Chorlton Old Mill is a Grade II listed building in the Manchester local planning authority area, England. First listed on 11 March 1988. Mill.
Chorlton Old Mill
- WRENN ID
- tattered-ledge-yarrow
- Grade
- II
- Local Planning Authority
- Manchester
- Country
- England
- Date first listed
- 11 March 1988
- Type
- Mill
- Source
- Historic England listing
Description
SJ 8397, 698-1/19/38
MANCHESTER, CAMBRIDGE STREET (East side), Chorlton Old Mill
(Formerly Listed as: CAMBRIDGE STREET Mill on south-east corner of junction with Hulme Street)
11/03/88
GV
II
Cotton spinning mill, converted to accommodation in 1993. The earliest mill on the site was built in 1795, considerably extended c1810, and then largely rebuilt in 1866. Brick with slate roof (missing at time of inspection). Single range of a formerly U-plan mill survives: six storeys over basement, 14x8 bays, each with rectangular window with flat arched head. Panelled corner pilasters. Former shallow wings to each side to rear. Interior construction is cast-iron columns and beams carrying transverse brick arches (some columns encased in steel), and with three bays of cast iron arch-braced roof trusses. Later C19 rebuilding involved re-use of some at least of the structural iron-work, but it is likely that the roof structure dates in its entirety to the 1860's.

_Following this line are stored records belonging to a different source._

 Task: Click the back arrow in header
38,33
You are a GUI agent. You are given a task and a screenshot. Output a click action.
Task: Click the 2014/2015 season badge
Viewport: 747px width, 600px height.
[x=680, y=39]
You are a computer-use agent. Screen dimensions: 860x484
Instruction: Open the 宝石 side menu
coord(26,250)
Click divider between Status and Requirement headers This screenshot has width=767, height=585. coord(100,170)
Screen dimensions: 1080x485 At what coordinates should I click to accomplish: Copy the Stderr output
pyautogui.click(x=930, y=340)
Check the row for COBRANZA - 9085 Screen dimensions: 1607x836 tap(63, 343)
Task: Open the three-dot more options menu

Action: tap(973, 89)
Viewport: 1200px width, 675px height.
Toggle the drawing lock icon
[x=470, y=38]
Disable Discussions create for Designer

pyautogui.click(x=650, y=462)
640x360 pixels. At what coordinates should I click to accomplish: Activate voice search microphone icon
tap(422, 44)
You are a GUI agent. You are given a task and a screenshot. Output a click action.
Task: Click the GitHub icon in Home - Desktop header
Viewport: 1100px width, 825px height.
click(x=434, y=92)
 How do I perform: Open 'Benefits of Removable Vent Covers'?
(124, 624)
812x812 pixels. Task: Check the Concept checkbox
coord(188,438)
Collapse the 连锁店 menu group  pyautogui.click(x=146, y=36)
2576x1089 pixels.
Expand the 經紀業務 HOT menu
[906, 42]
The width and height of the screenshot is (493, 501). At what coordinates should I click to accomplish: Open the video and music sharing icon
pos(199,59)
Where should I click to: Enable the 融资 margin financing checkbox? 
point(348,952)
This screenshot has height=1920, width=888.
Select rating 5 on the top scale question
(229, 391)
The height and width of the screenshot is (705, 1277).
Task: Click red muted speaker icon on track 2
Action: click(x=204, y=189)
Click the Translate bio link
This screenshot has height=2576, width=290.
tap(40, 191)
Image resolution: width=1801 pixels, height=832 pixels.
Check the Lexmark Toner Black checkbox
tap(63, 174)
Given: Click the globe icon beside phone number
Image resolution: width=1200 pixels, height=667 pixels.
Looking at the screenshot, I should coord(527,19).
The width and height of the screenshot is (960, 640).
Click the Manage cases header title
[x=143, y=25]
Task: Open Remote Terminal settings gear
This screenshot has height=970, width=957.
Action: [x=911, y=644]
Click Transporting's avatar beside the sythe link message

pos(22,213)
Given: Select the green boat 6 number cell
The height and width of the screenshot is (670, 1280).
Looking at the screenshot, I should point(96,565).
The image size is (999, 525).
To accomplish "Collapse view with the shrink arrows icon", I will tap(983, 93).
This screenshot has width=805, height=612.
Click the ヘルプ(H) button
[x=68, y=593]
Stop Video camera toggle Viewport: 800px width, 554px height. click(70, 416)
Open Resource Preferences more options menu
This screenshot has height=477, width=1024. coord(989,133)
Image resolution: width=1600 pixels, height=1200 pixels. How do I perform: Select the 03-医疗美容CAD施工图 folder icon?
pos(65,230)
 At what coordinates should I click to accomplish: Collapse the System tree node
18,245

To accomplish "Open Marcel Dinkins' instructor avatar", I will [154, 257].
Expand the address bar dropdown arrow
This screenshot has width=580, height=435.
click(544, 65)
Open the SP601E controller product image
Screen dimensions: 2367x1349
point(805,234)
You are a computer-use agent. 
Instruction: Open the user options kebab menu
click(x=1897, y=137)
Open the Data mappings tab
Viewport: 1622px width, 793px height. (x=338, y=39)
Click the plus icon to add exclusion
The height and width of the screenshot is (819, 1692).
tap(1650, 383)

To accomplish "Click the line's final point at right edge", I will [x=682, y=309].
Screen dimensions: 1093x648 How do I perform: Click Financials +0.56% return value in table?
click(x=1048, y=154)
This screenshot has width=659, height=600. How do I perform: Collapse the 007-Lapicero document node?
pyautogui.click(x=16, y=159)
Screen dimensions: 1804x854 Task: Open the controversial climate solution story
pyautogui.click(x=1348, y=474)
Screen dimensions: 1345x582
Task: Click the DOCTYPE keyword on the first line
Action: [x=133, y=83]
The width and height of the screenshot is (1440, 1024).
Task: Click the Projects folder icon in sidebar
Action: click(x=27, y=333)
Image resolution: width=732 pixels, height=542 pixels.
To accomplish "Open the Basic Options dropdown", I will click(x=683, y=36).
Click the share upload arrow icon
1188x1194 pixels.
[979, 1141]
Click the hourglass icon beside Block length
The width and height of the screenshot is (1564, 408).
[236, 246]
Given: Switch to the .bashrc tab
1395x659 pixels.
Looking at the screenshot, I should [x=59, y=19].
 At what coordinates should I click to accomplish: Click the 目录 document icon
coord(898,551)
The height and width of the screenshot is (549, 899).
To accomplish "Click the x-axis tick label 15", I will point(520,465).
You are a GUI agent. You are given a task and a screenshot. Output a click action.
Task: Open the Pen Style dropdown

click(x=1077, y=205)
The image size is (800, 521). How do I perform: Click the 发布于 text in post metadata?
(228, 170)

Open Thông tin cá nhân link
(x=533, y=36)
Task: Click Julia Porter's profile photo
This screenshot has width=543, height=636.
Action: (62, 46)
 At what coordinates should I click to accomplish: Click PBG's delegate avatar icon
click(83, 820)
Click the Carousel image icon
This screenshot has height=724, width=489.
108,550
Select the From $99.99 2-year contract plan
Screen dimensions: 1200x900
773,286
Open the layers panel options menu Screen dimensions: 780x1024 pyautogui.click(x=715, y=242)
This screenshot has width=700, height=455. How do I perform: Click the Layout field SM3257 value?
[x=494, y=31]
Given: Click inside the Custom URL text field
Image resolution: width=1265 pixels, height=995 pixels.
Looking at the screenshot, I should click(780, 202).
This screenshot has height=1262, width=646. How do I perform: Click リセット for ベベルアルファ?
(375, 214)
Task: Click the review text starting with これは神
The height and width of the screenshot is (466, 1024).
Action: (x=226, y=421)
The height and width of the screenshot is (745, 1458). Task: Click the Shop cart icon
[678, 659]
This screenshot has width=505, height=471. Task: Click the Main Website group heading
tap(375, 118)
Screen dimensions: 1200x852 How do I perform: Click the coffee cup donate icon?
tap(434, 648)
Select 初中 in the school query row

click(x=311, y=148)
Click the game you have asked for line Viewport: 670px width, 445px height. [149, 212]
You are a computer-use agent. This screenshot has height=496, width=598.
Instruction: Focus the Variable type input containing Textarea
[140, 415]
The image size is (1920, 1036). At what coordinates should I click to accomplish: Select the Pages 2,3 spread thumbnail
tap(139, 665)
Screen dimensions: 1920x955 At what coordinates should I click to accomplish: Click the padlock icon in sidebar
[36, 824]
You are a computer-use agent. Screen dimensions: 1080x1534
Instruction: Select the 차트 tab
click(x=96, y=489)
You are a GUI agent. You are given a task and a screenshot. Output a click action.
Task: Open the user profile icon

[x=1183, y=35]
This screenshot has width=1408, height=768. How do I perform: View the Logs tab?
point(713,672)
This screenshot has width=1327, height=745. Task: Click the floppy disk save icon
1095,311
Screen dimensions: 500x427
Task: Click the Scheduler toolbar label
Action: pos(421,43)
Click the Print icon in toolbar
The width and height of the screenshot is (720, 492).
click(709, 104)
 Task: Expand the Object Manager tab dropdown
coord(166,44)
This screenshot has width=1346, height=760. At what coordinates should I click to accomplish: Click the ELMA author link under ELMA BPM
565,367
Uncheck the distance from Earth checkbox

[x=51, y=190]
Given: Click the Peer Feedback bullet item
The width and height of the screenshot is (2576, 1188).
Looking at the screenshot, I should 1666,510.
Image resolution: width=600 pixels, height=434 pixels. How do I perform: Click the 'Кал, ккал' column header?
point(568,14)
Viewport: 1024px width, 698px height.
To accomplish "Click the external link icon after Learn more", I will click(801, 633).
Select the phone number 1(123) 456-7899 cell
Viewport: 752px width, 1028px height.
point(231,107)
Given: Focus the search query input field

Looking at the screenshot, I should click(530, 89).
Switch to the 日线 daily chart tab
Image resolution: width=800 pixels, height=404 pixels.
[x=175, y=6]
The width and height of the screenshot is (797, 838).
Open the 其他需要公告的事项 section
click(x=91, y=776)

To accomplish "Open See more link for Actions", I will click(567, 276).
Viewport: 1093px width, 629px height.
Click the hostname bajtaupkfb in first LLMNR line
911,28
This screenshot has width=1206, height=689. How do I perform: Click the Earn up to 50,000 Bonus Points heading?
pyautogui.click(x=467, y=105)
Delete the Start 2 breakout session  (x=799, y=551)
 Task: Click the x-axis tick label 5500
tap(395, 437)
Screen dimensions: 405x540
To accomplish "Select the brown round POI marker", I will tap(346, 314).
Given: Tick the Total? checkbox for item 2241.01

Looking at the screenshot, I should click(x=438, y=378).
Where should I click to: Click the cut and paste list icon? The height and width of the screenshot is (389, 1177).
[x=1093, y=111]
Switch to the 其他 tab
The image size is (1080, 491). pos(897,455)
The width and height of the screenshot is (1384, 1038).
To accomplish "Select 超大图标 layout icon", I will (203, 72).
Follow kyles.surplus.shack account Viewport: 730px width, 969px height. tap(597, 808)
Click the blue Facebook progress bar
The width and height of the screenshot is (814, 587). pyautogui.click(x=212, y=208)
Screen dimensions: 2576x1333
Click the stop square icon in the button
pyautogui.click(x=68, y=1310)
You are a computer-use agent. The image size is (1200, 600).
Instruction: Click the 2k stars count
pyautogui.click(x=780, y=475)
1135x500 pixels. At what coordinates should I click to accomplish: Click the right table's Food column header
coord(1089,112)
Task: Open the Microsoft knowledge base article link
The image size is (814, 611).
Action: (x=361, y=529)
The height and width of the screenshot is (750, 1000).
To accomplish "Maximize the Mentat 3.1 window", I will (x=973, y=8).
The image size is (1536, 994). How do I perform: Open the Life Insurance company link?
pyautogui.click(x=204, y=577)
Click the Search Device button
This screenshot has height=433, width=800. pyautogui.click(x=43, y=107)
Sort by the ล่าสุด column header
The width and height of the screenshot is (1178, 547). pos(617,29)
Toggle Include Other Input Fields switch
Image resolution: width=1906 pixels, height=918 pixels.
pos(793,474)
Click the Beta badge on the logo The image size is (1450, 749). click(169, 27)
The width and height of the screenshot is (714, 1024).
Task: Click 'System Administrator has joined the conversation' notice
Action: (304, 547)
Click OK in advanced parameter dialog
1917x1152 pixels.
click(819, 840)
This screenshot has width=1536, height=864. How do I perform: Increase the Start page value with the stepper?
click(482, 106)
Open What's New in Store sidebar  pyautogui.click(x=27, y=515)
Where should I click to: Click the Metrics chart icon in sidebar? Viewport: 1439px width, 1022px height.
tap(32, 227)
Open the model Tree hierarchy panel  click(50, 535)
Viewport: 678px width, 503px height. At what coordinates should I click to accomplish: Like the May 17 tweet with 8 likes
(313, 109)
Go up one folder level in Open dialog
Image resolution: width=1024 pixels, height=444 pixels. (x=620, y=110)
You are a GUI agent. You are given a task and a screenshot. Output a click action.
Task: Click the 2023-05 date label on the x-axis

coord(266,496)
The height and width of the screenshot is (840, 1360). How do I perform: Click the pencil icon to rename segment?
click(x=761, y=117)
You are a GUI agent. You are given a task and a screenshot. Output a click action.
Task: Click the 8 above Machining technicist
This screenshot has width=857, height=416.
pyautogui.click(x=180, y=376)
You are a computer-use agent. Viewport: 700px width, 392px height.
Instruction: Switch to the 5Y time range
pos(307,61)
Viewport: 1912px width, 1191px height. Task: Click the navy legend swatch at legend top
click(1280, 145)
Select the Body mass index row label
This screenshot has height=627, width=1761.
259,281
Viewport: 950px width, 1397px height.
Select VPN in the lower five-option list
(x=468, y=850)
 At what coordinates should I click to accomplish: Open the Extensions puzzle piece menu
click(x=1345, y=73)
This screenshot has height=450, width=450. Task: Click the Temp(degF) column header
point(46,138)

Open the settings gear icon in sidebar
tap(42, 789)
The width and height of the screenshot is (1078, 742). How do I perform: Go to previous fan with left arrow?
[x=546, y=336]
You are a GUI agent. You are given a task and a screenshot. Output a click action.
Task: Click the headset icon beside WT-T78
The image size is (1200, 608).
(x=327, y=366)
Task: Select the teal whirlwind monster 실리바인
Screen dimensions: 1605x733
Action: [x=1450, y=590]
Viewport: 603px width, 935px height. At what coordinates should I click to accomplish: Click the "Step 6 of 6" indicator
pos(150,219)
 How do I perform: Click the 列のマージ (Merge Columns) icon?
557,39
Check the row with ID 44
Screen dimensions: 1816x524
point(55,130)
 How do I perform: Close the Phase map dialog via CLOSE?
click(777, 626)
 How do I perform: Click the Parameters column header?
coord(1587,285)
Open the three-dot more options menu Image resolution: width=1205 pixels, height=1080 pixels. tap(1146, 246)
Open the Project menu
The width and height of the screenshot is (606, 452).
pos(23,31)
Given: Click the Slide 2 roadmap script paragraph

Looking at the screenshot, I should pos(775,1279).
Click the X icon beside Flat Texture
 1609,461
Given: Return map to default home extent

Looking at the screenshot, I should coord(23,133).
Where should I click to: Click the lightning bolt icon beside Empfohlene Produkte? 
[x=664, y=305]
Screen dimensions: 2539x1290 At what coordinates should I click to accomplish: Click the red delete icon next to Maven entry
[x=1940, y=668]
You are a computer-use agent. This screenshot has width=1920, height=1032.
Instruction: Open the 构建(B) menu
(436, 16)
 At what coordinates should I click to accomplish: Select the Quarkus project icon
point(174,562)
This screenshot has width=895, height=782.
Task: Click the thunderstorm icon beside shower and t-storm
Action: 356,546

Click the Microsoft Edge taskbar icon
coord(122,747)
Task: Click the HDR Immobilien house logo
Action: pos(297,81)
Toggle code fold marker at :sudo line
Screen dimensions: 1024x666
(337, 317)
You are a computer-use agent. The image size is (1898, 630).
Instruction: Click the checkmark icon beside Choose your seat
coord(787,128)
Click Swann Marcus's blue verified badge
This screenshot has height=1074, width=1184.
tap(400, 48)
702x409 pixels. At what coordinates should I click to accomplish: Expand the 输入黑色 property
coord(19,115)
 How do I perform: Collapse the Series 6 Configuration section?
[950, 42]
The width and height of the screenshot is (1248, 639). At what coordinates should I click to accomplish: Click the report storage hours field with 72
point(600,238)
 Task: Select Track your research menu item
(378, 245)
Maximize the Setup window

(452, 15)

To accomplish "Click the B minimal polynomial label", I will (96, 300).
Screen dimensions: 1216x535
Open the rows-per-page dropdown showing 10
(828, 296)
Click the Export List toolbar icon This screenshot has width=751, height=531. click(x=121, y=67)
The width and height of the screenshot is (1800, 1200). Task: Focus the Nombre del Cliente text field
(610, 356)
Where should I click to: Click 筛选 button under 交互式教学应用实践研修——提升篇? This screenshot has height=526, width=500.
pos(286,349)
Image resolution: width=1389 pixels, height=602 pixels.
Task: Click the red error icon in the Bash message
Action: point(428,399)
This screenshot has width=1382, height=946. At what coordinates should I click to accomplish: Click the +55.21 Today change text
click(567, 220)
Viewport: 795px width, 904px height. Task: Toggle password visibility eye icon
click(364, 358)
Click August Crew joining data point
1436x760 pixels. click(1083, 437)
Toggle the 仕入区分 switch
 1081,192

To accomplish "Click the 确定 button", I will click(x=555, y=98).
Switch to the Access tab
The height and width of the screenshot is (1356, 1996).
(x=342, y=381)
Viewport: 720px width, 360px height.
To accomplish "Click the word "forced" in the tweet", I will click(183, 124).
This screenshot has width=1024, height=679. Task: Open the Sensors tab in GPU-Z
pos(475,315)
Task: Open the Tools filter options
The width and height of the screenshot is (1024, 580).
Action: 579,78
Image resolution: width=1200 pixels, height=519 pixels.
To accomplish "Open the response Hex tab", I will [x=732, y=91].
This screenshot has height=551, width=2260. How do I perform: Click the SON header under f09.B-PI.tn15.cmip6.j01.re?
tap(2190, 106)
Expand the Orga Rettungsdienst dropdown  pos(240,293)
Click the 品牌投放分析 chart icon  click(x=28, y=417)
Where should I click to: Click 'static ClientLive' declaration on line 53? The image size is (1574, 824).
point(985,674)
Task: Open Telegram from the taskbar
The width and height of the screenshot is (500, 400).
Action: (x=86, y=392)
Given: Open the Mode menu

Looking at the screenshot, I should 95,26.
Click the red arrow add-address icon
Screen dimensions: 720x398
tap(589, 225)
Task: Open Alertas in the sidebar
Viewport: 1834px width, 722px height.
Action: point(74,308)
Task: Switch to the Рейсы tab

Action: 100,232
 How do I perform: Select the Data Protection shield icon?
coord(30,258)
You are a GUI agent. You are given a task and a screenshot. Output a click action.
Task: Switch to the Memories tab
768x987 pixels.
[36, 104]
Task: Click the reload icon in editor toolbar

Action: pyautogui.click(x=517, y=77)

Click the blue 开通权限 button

HISTORY: as Chorlton Twist Company, the earliest mill on the site was developed by Robert Owen before he moved to New Lanark. He sold it in 1809, and a series of alterations and extensions followed. The C19 owners of the mill also developed the adjacent Chorlton New Mill, (qv) with which Chorlton Old Mill forms a group. This the surviving building on the site, is a partial rebuild of an early C19 mill, with an unusual cast-iron roof structure.